A naturally occurring inorganic element or compound having a periodically repeating arrangement of atoms and a characteristic chemical composition or range of compositions, resulting in distinctive physical properties. Includes mercury as a general exception to the requirement of crystallinity. Also includes crypto-crystalline materials such as chalcedony and amorphous silica.


RockMaterial type

A specialized CompoundMaterial that includes consolidated and unconsolidated materials as well as mixtures of consolidated and unconsolidated materials.


ConstituentPart type

The Constituent Part class describes how Earth Materials may be made up of other Earth Materials, including the proportion of the constituent part in the whole (eg: 20%, minor, dominant); the role that the constituent plays in the whole (eg: matrix, groundmass, framework, phenocryst, xenolith, vein). The particleType property that specifies type of particle (eg: grain, clast, crystal, fossil, oolite) has been moved to the ParticleGeometryDescription data type, associated with both ConstituentPart and CompoundMaterial (GeoSciMLv2, RC3, Uppsala, Sweden). The distinction between "role" and "particleType" is subtle. An operational test is that constituentType may be determined independent of relationship between particles in the aggregation, whereas role requires consideration of the relationship to other particles. A particle may be identified as clast, independent of its material composition, and independent of its relationship to other grains in a rock. The term 'floating clast' is a role, because it is dependent on the relationship 'not in contact with other clasts'. Consider Dunham's textural classification of carbonate rocks (wackestone, packstone, grainstone...) in the description of carbonate rocks. The description is predicated on identification of two kinds of intraclasts (grains) and matrix (carbonate mud), and then uses this distinction to establish relationships--mud supported vs. grain supported -- that define roles for the two types of constituents (framework, matrix...). examples of type vs. role: Particle type: clast. Role: framework, floating particle particle type: crystal. Role: matrix, pseudomatrix (in case that matrix is interpreted as recrystallized material) particle type: clast.
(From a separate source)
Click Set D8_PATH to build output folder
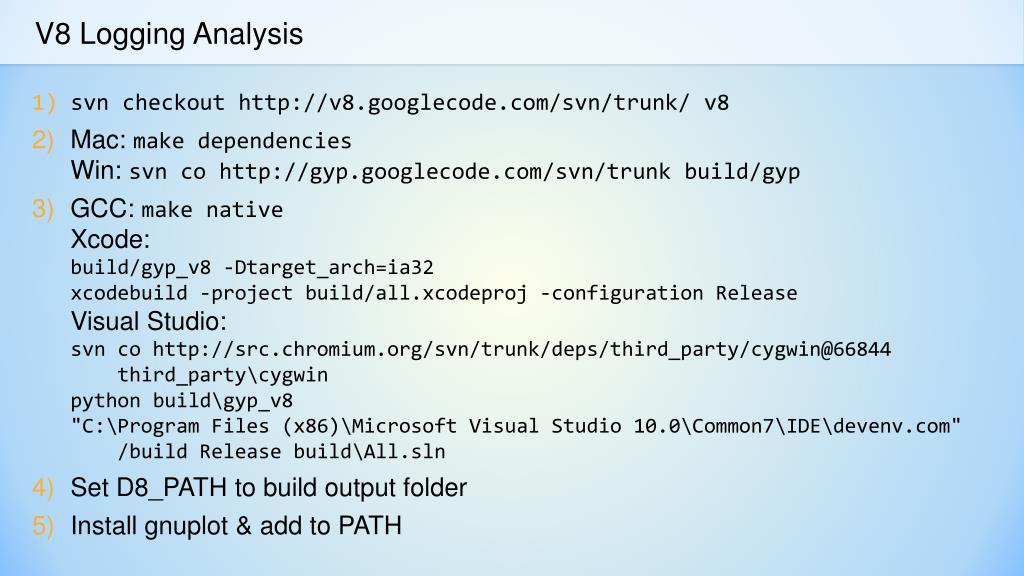The height and width of the screenshot is (576, 1024). pos(268,488)

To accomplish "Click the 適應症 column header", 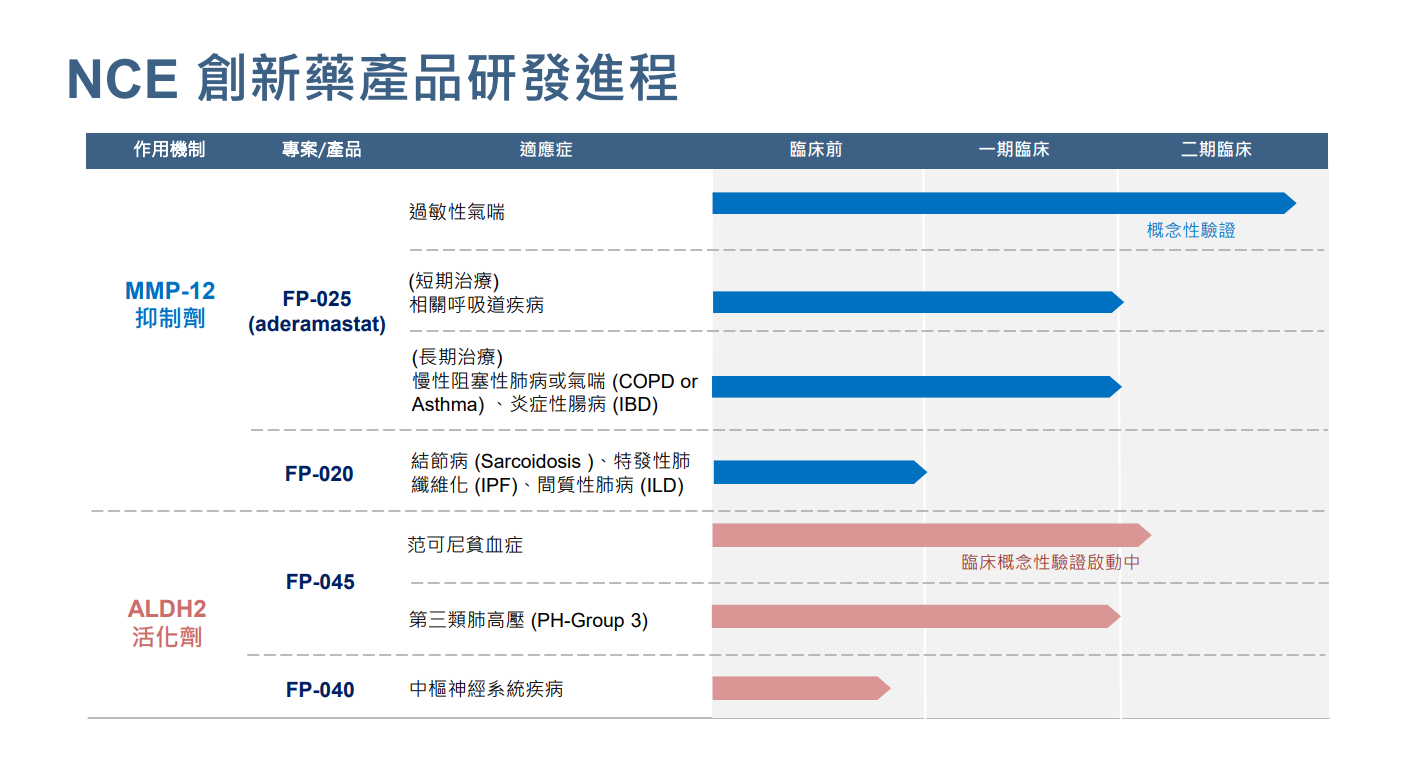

Role: matrix (in case that matrix is interpreted as very-fine grained detrital fraction) particle type: crystal. Role: cement (in case that material insterstitial to particles is crystalline material introduced during diagenesis) particle type: crystal. Role: phenocryst (in igneous rock) particle type: microlite Role: groundmass (in porphyrytic igneous rock) particle type: crystal. Role: framework (in igneous rock) particle type: pyroclast. role: framework (in tuff) particle type: crystal Role: oikocryst particle type: crystal Role: overgrowth particle type: biogenic particle Role: floating particle particle type: ooid Role: framework


CompoundMaterial type

An EarthMaterial composed of particles composed of EarthMaterials, possibly including other CompoundMaterials. This class is provided primarily as an extensibility point for related domain models that wish to import and build on GeoSciML, and wish to define material types that are compound but are not rock or rock-like material. For most users of GeoSciML "RockMaterial" should be used.